PROBLEM REQUIREMENTS: Among the entries below, find each line holding "Video" and return it.

DATASET:
•••

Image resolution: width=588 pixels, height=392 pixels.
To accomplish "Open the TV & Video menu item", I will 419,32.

•••

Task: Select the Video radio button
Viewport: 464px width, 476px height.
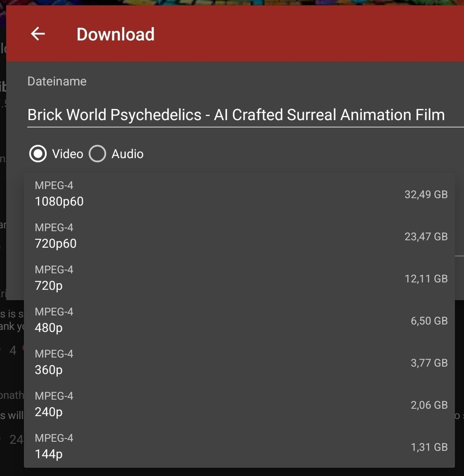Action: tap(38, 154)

•••

ANSWER TO THE EXERCISE:
To accomplish "Open the TV & Video menu item", I will 419,32.
Task: Select the Video radio button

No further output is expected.